### DATA PROVIDED
* * * * *

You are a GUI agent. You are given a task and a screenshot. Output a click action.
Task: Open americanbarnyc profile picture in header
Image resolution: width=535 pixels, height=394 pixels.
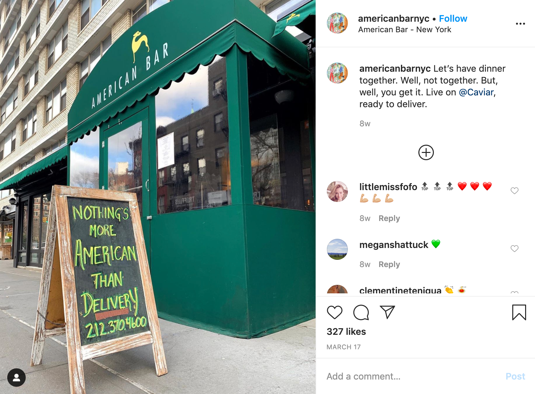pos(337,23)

* * * * *

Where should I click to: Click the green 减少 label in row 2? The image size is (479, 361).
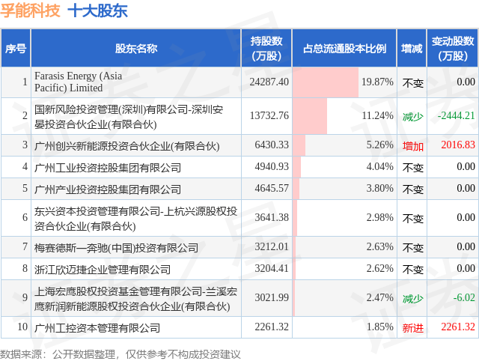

* * * * *

### YOUR OBJECTIVE
Scan the material above for the string "click", and copy every line where it is found.

### FINISHED EXERCISE
You are a GUI agent. You are given a task and a screenshot. Output a click action.
Where should I click to: Click the green 减少 label in row 2? The image size is (479, 361).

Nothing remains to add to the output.